**Aim of the task:**
Copy out the material word for word, starting with the line that contains "Screen dimensions: 896x1331" and going on through the line that contains "coord(584,296)".
--- Begin ---
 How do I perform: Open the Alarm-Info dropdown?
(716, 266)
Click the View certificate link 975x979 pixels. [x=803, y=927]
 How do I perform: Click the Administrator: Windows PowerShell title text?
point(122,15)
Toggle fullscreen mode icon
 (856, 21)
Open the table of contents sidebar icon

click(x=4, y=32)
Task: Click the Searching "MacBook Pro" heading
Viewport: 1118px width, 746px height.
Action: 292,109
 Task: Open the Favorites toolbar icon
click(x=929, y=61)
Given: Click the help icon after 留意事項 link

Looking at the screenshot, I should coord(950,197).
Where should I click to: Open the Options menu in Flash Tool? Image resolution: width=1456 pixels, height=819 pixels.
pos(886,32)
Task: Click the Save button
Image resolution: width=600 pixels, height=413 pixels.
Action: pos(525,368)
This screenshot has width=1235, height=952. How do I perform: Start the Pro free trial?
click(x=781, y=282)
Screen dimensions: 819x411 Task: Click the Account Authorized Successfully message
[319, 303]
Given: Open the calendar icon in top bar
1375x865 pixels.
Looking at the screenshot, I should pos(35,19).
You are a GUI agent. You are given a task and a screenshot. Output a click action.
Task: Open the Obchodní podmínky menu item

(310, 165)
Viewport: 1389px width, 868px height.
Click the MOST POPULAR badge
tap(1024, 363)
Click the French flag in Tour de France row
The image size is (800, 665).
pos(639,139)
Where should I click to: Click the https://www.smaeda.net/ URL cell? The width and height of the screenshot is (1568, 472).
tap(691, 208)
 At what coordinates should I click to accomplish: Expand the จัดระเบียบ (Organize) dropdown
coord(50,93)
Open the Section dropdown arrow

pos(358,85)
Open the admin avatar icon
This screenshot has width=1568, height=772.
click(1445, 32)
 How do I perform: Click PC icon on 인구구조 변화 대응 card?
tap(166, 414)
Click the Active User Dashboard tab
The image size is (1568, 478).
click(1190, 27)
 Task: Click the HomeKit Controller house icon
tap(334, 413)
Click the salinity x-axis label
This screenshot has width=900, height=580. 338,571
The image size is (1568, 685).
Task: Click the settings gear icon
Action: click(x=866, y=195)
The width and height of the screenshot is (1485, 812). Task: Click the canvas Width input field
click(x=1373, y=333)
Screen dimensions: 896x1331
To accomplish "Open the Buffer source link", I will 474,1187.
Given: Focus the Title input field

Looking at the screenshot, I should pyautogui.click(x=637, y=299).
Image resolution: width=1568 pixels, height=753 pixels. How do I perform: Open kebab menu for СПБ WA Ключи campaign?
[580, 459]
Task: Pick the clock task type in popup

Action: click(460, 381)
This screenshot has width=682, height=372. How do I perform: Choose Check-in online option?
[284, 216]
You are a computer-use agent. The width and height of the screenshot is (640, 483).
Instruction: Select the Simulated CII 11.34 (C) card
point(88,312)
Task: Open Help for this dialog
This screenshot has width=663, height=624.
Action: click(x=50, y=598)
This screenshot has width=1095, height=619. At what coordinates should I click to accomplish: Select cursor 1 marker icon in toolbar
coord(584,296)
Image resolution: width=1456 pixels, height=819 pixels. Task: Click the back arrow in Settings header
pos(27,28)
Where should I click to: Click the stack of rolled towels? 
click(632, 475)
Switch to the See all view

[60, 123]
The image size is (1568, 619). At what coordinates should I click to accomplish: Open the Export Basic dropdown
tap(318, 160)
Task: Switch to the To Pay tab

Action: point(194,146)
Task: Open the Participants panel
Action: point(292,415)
--- End ---
**Written response:**
Screen dimensions: 896x1331
To accomplish "Open the Buffer source link", I will 474,1187.
Given: Focus the Title input field

Looking at the screenshot, I should pyautogui.click(x=637, y=299).
Image resolution: width=1568 pixels, height=753 pixels. How do I perform: Open kebab menu for СПБ WA Ключи campaign?
[580, 459]
Task: Pick the clock task type in popup

Action: click(460, 381)
This screenshot has width=682, height=372. How do I perform: Choose Check-in online option?
[284, 216]
You are a computer-use agent. The width and height of the screenshot is (640, 483).
Instruction: Select the Simulated CII 11.34 (C) card
point(88,312)
Task: Open Help for this dialog
This screenshot has width=663, height=624.
Action: click(x=50, y=598)
This screenshot has width=1095, height=619. At what coordinates should I click to accomplish: Select cursor 1 marker icon in toolbar
coord(584,296)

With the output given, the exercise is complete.